Besides the display driver for the Atari Falcon, the article mentions a number of other interesting 68k emulators.

In the 21st century, there has been at least one new Falcon-compatible machine, the FireBee, and the FPGA-based MISTer is still on sale.

There are also not one but two Falcon-compatible operating systems that are FOSS. The older one is the multitasking AFROS, built to run on ARAnyM. The other is EmuTOS is a modern recreation of the single-tasking OS that Atari shipped in the machines’ ROMs.

EmuTOS can also run on the Amiga, and in that world, Amiga enthusiasts are keeping the 68000 fire very much alive, too. The Vampire accelerators emulate an enhanced Amiga CPU on an FPGA, offering substantial performance gains. A cheaper alternative is the PiStorm, which simply emulates the Amiga’s processor on a Raspberry Pi, plugged into the original CPU socket.

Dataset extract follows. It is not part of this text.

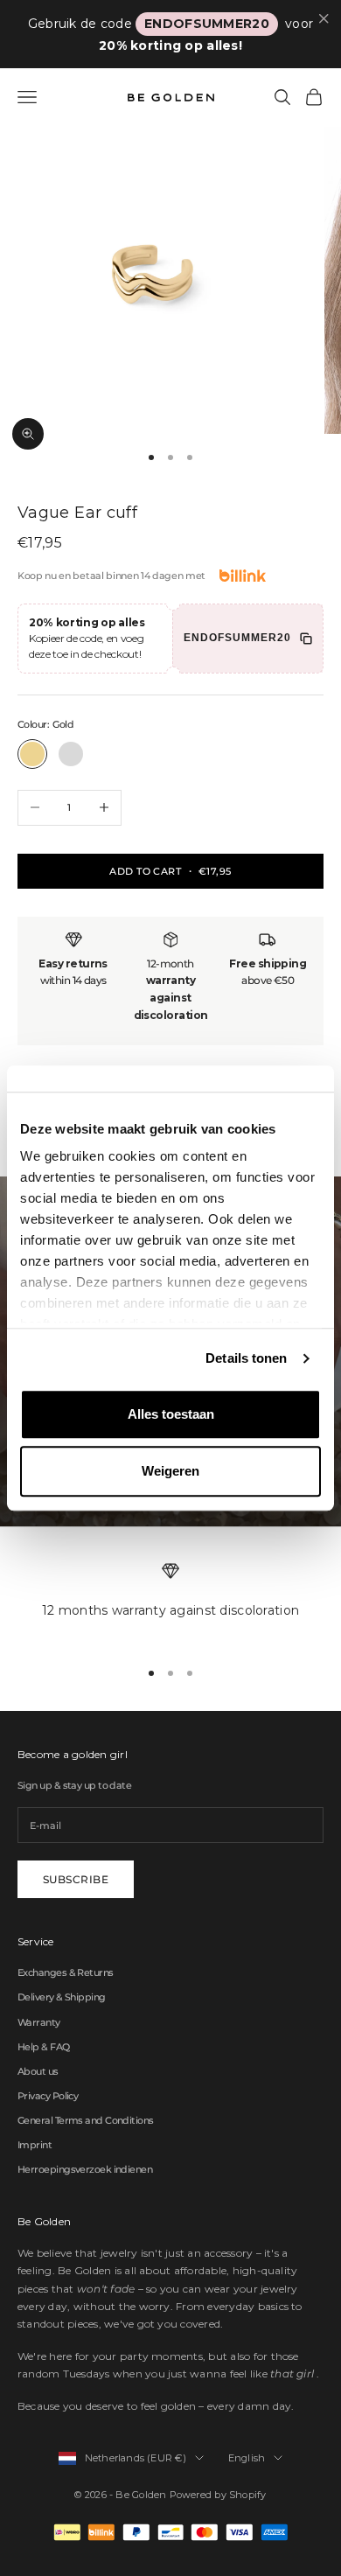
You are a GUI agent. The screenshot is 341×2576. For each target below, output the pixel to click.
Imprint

Michal Schulz, one of the developers of the AROS FOSS Amiga-compatible OS, is working on a bare-metal 680x0 emulator for the Raspberry Pi, Emu68. When it’s finished this should enable AmigaOS and the 68000 version of AROS to boot and run on a Raspberri Pi, without Linux underneath: a £50 Amiga. We would love to see the EmuTOS developers port their ST-compatible OS to this combination, too.